And, incidentally, you are welcome for this submission ;)

------
breckinloggins
"Enter bank transactions."

Nope. Customer lost.

Look, I _hate_ Quickbooks and Quickbooks Online. I really, really do, but I
will _not_ use a financial product that doesn't connect to my financial
institutions. Period.

Do you want to know what MY startup dream is? I want someone to give me money,
and then I want to go create a service that kicks the crap out of Yodlee and
Intuit's own bank connection system. I want it to use REST APIs when it can,
OFX when it should, and intelligent screen scraping when it must.
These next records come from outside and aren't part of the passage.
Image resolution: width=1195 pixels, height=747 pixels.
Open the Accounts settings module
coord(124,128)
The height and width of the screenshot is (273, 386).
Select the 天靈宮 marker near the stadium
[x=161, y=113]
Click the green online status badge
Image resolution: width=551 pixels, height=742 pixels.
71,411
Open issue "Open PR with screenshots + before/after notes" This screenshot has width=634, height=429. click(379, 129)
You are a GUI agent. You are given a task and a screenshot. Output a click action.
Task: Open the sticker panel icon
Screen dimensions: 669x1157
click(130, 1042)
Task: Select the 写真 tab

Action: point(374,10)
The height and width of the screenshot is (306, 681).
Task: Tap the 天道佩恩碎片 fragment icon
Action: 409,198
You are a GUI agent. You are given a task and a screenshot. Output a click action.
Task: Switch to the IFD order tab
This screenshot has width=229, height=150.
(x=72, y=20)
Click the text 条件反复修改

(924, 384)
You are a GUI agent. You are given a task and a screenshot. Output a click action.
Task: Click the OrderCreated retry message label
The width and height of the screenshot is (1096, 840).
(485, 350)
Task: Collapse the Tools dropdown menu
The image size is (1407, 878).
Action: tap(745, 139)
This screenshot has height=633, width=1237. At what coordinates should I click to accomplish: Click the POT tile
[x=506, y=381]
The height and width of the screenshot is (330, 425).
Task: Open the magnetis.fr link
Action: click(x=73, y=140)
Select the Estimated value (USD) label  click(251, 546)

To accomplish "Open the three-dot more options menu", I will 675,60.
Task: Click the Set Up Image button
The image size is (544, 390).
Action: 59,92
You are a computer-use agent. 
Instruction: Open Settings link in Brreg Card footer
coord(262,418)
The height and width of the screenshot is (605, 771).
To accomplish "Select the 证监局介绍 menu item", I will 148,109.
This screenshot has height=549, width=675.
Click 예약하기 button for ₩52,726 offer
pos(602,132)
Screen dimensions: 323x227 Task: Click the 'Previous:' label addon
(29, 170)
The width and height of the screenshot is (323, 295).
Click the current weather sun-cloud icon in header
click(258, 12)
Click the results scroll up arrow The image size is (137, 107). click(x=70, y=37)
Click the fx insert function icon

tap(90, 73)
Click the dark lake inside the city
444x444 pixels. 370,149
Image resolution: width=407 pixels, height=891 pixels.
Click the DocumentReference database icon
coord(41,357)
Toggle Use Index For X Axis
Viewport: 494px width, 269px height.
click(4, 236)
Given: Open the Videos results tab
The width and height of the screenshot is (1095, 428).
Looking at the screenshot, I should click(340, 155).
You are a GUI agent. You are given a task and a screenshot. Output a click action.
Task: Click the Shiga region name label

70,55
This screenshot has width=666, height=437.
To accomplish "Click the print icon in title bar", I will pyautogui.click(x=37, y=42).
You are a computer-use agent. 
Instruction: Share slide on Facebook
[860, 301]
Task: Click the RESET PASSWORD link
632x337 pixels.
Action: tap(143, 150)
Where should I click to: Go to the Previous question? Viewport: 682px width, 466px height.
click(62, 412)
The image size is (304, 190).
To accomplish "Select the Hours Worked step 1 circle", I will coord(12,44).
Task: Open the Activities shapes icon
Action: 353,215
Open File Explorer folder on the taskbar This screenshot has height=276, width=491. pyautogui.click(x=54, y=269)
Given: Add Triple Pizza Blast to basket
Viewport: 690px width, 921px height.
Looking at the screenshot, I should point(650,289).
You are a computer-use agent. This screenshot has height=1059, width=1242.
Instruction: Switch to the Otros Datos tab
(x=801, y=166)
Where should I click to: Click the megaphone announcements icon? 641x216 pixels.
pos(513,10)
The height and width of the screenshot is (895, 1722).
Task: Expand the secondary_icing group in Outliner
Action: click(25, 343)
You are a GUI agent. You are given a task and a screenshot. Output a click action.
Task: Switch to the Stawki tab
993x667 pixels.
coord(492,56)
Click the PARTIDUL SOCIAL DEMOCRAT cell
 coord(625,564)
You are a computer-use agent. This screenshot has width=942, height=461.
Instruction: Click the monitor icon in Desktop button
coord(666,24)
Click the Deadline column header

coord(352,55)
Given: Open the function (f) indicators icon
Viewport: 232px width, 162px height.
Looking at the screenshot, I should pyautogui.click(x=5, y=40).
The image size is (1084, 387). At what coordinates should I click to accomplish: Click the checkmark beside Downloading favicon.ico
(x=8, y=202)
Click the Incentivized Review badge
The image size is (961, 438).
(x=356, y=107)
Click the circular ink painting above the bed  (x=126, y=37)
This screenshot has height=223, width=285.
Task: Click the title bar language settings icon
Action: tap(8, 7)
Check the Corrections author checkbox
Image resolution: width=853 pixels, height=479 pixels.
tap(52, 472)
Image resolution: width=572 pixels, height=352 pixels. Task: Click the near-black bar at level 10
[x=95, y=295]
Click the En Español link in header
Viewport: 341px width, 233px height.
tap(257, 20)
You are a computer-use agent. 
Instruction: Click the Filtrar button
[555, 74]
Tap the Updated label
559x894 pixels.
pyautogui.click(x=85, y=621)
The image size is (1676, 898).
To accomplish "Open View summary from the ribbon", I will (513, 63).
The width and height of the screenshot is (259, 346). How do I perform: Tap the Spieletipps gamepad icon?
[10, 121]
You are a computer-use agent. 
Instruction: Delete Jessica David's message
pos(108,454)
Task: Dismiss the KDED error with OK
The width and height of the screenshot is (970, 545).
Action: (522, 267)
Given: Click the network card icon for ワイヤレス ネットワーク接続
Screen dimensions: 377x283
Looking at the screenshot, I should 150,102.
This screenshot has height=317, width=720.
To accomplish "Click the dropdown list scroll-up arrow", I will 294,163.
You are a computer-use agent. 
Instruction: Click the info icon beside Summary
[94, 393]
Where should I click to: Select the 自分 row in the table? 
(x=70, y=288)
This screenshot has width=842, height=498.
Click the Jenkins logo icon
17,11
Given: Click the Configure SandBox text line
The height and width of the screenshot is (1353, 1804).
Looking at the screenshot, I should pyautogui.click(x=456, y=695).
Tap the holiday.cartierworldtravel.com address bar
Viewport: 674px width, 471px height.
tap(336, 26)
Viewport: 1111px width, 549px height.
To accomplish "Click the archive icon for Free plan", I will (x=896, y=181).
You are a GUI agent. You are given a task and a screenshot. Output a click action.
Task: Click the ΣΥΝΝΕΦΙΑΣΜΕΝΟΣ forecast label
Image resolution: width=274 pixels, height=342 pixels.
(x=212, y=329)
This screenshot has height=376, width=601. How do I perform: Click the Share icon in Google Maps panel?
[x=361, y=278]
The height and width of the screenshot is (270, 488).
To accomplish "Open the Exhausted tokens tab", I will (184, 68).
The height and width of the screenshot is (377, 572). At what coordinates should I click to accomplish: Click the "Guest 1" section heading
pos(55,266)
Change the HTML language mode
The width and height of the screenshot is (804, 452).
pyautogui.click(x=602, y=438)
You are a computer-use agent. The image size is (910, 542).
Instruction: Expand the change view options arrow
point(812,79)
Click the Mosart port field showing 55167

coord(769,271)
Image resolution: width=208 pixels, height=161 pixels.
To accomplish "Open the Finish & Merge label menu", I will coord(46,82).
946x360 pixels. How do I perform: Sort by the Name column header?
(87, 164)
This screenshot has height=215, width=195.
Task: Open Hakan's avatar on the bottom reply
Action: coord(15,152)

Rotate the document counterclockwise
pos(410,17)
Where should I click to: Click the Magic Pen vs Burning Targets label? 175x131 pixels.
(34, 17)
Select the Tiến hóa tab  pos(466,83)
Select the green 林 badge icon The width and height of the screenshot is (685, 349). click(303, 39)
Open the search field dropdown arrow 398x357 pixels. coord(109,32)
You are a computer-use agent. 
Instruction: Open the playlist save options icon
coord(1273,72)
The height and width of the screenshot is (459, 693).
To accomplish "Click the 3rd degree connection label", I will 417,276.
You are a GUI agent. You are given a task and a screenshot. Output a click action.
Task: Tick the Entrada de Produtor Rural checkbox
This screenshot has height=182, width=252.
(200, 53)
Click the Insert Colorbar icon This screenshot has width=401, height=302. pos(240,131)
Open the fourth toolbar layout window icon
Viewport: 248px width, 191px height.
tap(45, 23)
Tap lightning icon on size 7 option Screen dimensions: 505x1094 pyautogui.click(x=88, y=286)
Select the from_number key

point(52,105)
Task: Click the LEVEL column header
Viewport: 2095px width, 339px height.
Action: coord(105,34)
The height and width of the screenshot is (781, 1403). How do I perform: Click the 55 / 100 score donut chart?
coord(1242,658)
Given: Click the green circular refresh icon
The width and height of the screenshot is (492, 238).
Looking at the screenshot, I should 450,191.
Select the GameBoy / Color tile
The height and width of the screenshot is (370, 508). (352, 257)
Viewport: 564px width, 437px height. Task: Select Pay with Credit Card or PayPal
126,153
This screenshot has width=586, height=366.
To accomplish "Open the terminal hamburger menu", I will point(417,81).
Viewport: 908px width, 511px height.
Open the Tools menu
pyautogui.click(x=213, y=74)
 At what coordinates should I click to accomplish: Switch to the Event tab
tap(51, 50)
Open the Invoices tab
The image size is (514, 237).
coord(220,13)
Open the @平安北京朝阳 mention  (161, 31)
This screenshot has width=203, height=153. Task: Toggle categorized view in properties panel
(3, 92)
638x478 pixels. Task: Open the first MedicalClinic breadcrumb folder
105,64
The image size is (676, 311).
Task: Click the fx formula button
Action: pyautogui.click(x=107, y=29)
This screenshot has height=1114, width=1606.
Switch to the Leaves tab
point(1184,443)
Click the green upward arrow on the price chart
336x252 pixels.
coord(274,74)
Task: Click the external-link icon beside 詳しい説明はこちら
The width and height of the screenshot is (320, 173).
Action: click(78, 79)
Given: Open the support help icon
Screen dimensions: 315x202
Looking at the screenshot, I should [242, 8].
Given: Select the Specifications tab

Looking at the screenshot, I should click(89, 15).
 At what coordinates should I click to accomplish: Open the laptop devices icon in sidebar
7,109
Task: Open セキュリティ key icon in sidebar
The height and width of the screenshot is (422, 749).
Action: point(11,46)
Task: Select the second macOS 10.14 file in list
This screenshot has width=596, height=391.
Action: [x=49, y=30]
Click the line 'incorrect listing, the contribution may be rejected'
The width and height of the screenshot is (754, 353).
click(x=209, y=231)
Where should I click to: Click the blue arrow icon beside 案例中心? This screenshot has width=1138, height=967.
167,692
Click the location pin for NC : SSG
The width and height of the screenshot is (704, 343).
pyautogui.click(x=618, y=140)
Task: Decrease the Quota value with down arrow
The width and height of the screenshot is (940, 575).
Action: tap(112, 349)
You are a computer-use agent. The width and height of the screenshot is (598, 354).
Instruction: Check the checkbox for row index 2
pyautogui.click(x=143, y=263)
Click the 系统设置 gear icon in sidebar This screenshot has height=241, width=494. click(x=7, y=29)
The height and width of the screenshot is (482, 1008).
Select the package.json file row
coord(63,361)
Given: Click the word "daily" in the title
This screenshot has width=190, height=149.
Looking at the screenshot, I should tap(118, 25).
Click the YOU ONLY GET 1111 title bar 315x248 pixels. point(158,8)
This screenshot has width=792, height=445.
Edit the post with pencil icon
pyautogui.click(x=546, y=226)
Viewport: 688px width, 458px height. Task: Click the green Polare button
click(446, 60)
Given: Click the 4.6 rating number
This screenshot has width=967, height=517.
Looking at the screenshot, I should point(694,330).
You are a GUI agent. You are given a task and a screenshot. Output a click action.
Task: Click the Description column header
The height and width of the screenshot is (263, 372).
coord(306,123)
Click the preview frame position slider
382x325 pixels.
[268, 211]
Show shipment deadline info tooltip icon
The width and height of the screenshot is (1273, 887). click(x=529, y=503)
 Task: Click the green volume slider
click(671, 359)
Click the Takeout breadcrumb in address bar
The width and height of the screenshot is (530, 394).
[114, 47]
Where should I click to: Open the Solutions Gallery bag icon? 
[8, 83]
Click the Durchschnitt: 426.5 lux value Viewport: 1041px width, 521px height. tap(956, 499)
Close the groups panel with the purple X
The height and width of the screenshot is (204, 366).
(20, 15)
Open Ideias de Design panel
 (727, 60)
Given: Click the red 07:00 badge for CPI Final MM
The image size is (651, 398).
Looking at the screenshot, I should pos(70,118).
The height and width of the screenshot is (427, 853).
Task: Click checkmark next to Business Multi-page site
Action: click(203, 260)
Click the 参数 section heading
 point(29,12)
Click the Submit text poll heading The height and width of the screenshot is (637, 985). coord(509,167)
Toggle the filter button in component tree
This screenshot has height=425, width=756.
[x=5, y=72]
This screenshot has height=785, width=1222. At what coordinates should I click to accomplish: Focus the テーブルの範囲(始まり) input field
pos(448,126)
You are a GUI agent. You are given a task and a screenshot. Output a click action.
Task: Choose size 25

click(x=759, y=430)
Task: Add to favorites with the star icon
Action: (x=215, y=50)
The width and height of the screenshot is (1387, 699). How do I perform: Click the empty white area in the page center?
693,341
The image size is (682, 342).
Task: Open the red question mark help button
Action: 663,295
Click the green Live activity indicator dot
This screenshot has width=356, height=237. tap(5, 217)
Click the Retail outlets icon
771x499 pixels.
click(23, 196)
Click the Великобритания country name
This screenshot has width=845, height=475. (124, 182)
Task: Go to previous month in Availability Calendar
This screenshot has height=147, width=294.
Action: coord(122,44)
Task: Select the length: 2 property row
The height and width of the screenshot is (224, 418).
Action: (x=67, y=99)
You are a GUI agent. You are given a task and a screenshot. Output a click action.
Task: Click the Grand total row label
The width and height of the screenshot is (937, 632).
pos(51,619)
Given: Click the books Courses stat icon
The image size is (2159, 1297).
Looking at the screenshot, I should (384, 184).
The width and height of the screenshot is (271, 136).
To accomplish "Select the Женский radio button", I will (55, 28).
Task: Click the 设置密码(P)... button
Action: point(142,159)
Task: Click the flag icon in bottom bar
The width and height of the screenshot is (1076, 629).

I want to build a startup based on an open core of specifications for how to
connect to every financial system in the world. I want that spec to be
executable and available as a simple library with bindings to every language
you can think of. If you have a new institution or your bank changes and you
can fix it, I want you to be able to fork the library and send us a pull
request.

I want end users to be able to go through a "guided login process". "OK, log
in now", "OK, click on the accounts list", "OK click on a transaction".
"You're done! We've autogenerated a basic scraper for your bank. Thanks for
helping us out."

I want to make money off this library by providing a simple, unified REST API
behind all this mess that provides the computational resources to handle
millions of customers connecting with thousands of institutions.

I want this company to provide push notifications so your app can do clever
things when people spend money.

I don't want you to have to sign an NDA and pay thousands of dollars just to
get permission to play with it.

I want it to be the Twilio of Banks.

But if you want to take the code and go your own way, you can.

I really don't know why we've let just a few companies keep our collective
financial data locked up for so long. Is it because it's so expensive to get
it working? Well why not spend it on people who will create an open, scalable
system that can _still_ make money?

Instead, we have Mint.com and mvelopes. That's it, really. Have an idea for a
personal finance tool that lets you create "virtual subaccounts" for your
checking and savings accounts so you can leverage double-entry bookkeeping in
your personal finances through a clear metaphor? Great! Now have fun spending
10 minutes every two days copying and pasting stuff from 10 websites into 1.

It's just madness.

You know that "one weird thing" you're passionate about that's not really
related to anything else you're passionate about? This is it for me.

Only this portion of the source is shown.